Restate word for word the lines of the records below, starting at the line that contains "The image size is (1568, 661)." and ending at the line that contains "This screenshot has width=1343, height=883.", with both of those lines included and nothing else.

^^^^^^^^

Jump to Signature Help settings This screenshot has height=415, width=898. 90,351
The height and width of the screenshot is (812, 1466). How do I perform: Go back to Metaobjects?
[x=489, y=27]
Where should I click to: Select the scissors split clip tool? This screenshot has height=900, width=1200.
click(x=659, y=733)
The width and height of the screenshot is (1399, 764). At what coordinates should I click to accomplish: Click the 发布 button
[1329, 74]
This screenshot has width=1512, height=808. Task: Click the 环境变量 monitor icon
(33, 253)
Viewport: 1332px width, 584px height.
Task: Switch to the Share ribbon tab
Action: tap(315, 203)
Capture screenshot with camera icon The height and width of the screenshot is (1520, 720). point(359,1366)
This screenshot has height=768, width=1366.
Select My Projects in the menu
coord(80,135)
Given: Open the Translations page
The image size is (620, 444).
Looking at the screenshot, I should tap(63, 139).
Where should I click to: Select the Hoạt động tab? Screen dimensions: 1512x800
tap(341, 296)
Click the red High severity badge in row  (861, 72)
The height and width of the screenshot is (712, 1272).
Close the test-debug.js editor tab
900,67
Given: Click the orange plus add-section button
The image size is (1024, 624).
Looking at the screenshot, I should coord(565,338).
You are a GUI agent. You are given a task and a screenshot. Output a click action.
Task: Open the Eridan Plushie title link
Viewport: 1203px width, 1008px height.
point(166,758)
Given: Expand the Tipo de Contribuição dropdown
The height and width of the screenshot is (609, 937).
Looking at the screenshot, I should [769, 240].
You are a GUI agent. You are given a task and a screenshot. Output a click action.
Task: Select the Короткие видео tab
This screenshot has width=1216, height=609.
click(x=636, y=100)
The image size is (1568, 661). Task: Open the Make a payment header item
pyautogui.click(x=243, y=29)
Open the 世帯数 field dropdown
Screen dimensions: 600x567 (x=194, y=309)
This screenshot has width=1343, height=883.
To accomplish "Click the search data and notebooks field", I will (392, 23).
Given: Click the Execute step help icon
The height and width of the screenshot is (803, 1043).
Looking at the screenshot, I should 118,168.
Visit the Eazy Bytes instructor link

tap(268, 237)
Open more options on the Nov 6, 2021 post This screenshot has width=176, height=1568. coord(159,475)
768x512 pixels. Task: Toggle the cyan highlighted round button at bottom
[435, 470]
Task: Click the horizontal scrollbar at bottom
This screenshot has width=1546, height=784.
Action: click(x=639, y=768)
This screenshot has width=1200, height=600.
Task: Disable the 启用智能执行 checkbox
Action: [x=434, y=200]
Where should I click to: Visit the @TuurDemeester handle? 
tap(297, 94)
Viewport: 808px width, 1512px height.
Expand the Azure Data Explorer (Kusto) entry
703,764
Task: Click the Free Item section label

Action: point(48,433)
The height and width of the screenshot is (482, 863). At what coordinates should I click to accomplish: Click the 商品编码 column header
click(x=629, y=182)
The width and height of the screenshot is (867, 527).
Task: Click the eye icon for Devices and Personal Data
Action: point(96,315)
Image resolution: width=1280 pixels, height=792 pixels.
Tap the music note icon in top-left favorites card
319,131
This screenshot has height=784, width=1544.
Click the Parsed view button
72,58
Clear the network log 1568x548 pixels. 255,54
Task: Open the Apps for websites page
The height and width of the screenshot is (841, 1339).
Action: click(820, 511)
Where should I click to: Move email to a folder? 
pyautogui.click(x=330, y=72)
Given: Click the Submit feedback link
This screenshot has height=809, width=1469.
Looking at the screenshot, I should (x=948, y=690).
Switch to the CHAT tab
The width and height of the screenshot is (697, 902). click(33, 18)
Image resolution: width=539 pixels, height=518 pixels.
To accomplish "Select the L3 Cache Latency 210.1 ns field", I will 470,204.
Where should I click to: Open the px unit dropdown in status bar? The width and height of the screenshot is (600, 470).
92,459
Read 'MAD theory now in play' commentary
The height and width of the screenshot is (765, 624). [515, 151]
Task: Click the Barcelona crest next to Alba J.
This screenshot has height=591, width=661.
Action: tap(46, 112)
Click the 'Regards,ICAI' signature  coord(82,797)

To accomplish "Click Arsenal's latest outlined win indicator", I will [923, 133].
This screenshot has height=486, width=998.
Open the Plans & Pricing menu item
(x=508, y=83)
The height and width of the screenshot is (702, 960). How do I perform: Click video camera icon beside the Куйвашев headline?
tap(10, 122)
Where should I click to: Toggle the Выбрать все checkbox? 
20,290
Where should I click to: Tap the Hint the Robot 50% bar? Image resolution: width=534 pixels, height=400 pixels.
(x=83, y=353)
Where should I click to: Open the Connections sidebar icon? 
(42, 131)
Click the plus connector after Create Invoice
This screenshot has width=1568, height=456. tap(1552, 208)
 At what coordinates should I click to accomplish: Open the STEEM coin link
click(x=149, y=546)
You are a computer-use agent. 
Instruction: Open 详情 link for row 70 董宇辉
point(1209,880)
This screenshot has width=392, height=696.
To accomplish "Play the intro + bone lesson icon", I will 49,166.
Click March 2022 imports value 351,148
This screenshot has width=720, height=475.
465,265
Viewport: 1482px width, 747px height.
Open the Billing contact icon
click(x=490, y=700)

^^^^^^^^

→ SOLUTION FOR THIS EXERCISE:
The image size is (1568, 661). Task: Open the Make a payment header item
pyautogui.click(x=243, y=29)
Open the 世帯数 field dropdown
Screen dimensions: 600x567 (x=194, y=309)
This screenshot has width=1343, height=883.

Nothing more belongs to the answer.